▸ Assigned task: In the listing below, the lines starting at the line with "Click the main function name" and ending at the line with "Given: Click the Select and Link chain icon" are to be output verbatim. Images stay out of the copy.

▸ Records:
--------------------------------

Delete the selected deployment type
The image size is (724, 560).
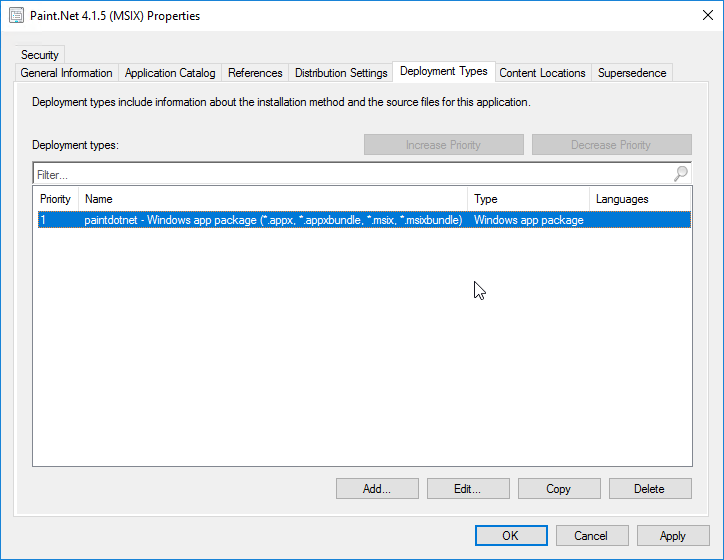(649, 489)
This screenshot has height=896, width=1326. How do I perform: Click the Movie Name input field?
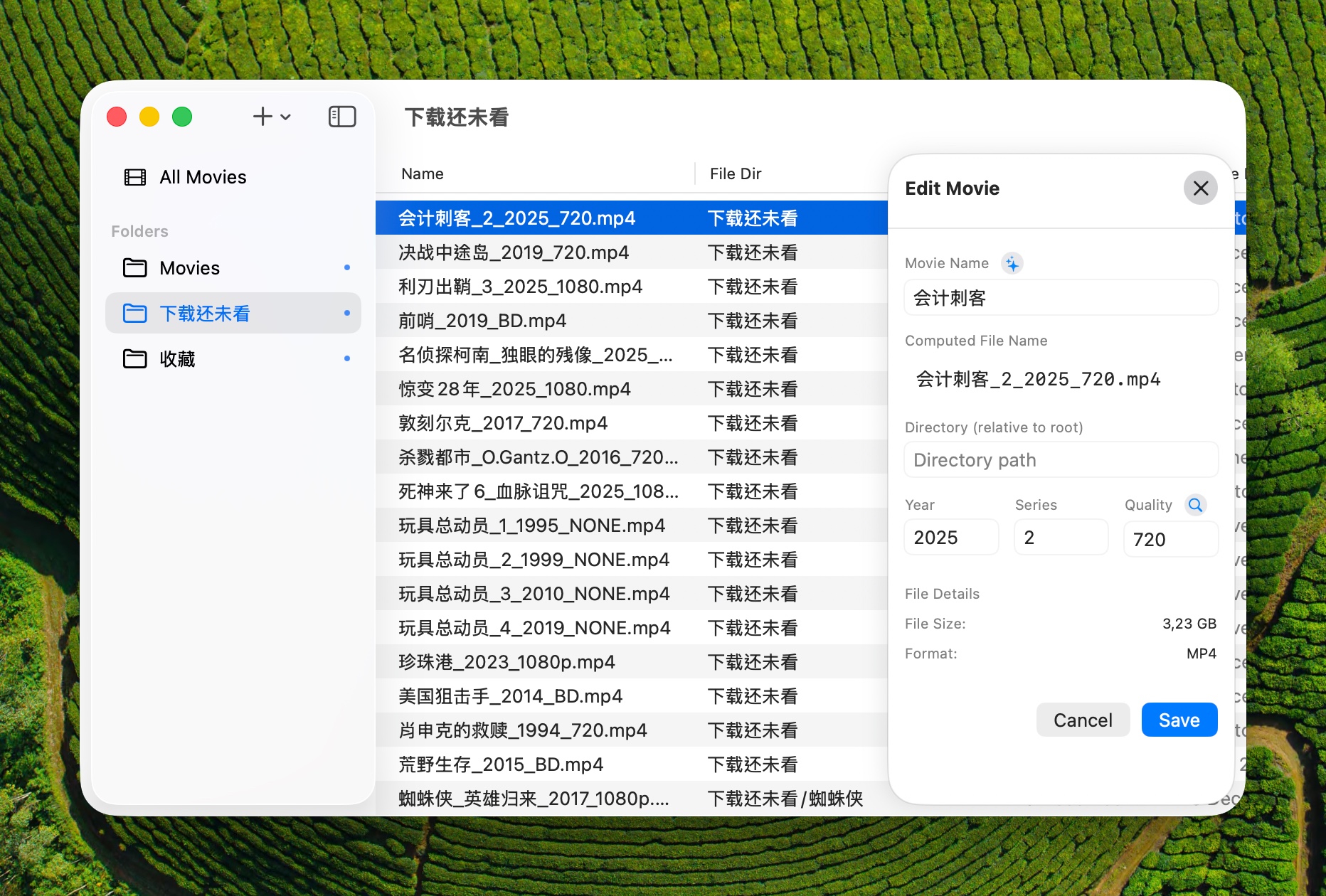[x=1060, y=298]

--------------------------------

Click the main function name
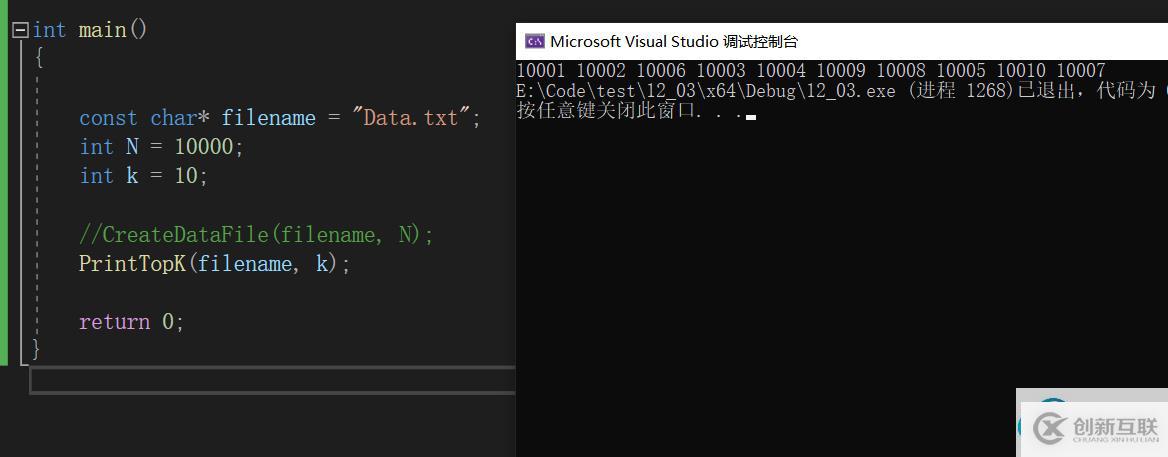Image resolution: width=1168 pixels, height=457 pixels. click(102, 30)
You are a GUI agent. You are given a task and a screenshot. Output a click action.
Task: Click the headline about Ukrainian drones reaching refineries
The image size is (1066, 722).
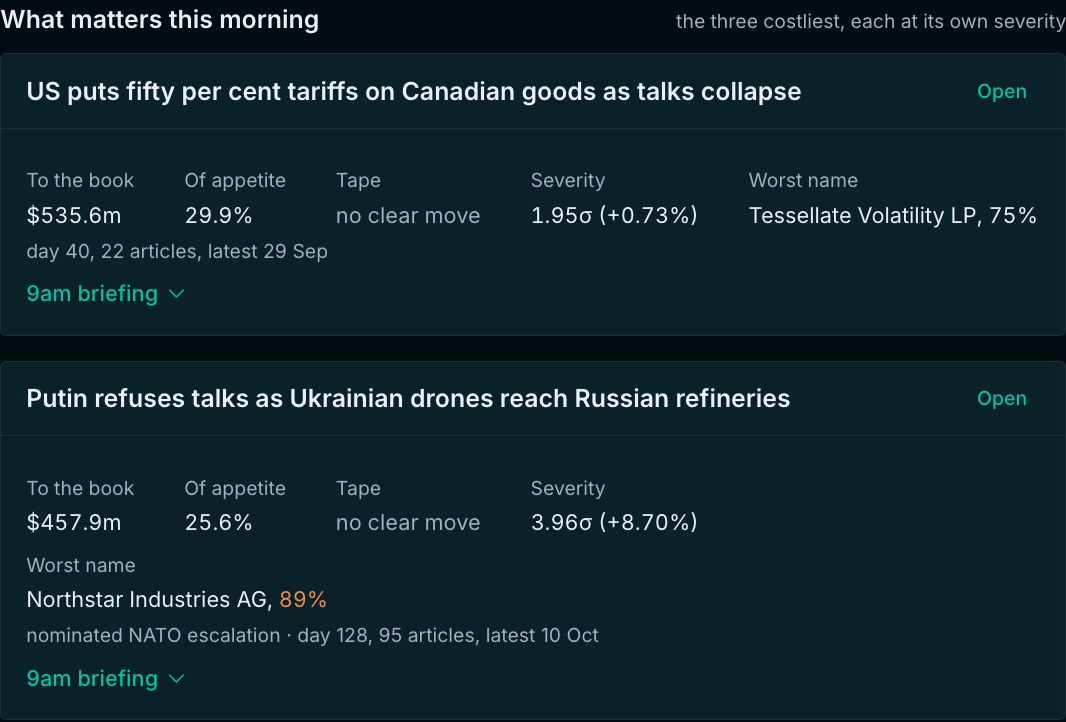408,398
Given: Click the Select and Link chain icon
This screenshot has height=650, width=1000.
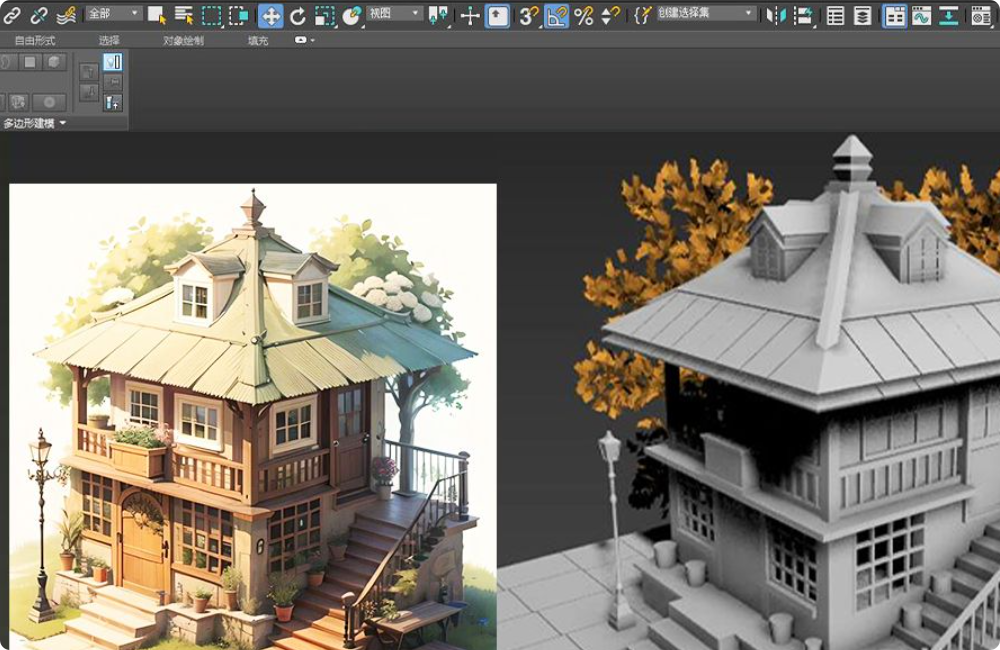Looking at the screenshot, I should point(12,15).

--------------------------------

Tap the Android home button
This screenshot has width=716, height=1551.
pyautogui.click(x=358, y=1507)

--------------------------------

▸ Answer to this exercise:
Click the main function name
Image resolution: width=1168 pixels, height=457 pixels. click(102, 30)
You are a GUI agent. You are given a task and a screenshot. Output a click action.
Task: Click the headline about Ukrainian drones reaching refineries
The image size is (1066, 722).
408,398
Given: Click the Select and Link chain icon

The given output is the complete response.